- **STATED EXERCISE**:
Return, word for word, every line from the one containing "Task: Tap the BATH label" down to the one containing "Action: click(891, 740)", including both of those lines, and nothing else.

- **EXERCISE INPUT**:

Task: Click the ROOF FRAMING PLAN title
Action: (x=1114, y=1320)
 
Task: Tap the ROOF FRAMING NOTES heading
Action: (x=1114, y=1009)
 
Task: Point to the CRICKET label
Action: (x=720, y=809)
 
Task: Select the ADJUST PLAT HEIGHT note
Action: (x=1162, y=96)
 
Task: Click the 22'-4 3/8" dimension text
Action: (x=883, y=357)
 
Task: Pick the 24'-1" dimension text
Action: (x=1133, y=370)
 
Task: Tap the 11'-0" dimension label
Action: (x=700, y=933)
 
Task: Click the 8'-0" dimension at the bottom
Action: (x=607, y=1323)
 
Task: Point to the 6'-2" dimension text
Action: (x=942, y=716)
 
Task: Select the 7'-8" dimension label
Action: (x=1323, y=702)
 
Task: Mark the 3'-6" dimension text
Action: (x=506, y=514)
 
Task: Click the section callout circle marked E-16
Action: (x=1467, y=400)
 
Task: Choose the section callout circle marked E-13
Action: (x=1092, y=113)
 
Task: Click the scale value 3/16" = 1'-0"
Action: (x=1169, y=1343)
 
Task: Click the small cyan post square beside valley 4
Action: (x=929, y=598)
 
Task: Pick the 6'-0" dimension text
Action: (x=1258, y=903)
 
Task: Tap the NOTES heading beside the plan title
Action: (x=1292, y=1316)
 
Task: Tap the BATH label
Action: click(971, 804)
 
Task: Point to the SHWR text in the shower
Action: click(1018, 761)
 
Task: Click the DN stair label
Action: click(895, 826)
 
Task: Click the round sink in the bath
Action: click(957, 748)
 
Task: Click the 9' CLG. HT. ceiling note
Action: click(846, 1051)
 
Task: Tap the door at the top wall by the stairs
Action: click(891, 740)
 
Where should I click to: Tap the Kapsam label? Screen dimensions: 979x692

- **THE SOLUTION**:
Task: Tap the BATH label
Action: click(971, 804)
 
Task: Point to the SHWR text in the shower
Action: click(1018, 761)
 
Task: Click the DN stair label
Action: click(895, 826)
 
Task: Click the round sink in the bath
Action: click(957, 748)
 
Task: Click the 9' CLG. HT. ceiling note
Action: click(846, 1051)
 
Task: Tap the door at the top wall by the stairs
Action: click(891, 740)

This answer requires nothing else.